AUFGABENSTELLUNG:
1) Nenne anhand des Textauszugs über das Habilitationsprojekt zur Literatur des Vormärz die beiden Zeitpunkte, zwischen denen die untersuchte Literatur über Entscheidungsprozesse nachdenkt.
2) Führe den Textauszug über das Habilitationsprojekt zur Literatur des Vormärz im Anschluss an seinen letzten Satz weiter.

TEXTAUSZUG:

Habilitationsprojekt:
Dezision und
Dissoziation.
Entscheidungskrisen in der Literatur des Vormärz
Im
kultursemiotischen System der 1830er und 1840er Jahre lässt sich eine
charakteristische Polarisierung beschreiben, die nicht erst einer politisch
aufgeladenen Forschungsgeschichte entspringt (‚Biedermeier' vs. ‚Vormärz').
Vielmehr konstruiert schon die Literatur dieser Übergangsphase gezielt
Bifurkationen, zwischen denen sich Akteure und Figuren notwendig zu
‚entscheiden' haben – häufig zwischen eher ‚restaurativen' oder eher
‚revolutionären' Modellen. Das Projekt analysiert Inszenierungsformen dieser Entscheidungsprozesse,
mit denen die Literatur zwischen Julirevolution und 1848 rekurrent über
Möglichkeiten nachdenkt, wie genau das Subjekt eine zukunftsoffene Krisenphase
mitzugestalten vermag. Ein ambivalentes Nachdenken über Entscheidungen wird
damit zur Epochensignatur eines kulturhistorischen Paradigmenwechsels, jenseits
der zerstrittenen Einzelströmungen hinaus.

QUELLENMATERIAL:
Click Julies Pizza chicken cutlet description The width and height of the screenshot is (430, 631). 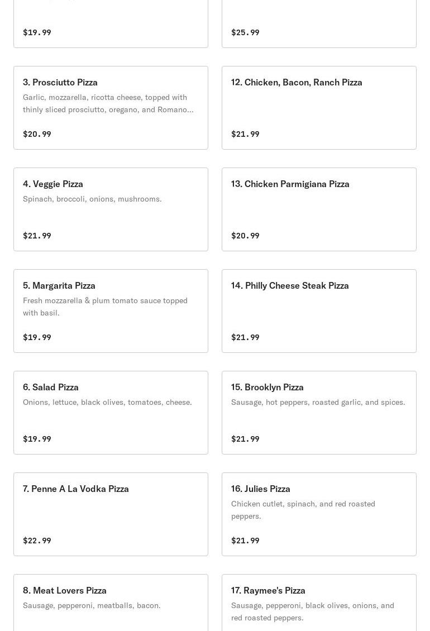point(303,510)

ERGEBNISSE:
1) Zwischen der Julirevolution und 1848.

2)
Am Beispiel
von Nikolaus Lenau (‚Zerrissenheit') und Ferdinand Freiligrath
(‚Entschlossenheit') werden zunächst zwei kulturgeschichtliche Pole
beschrieben, mit denen einzelne Subjekte auf einen zunehmenden Diskursdruck der
Operativität reagieren. Anschließend wird anhand von Gegenüberstellungen
vorgeführt, inwiefern eine Entscheidungskrise die Literatur jenseits von
feldtheoretischen Spaltungen (quer-)verbindet: Nicht nur zwischen Heinrich
Heine und Eduard Mörike lässt sich eine vergleichbare Reflexion auf Polarisierungsphänomene
nachweisen; unerwartete Analogien tauchen auch zwischen Karl Gutzkow und
Adalbert Stifter, zwischen Ida Hahn-Hahn und Fanny Lewald sowie zwischen Ludwig
Tieck und Theodor Mundt auf. Der Fokus auf Entscheidungsideale und ihre Fallstricke
fördert einen Knackpunkt im Verständnis der politisierten Vormärz-Literatur
zutage, die sich selbst in regionalisierenden Spielformen jeweils um eine
operationsreflexive Frage kreist: Wie kann ein nachdenkendes Subjekt in einer
untragbar gewordenen Multioptionalität zur dezisionistischen Eindeutigkeit
gelangen?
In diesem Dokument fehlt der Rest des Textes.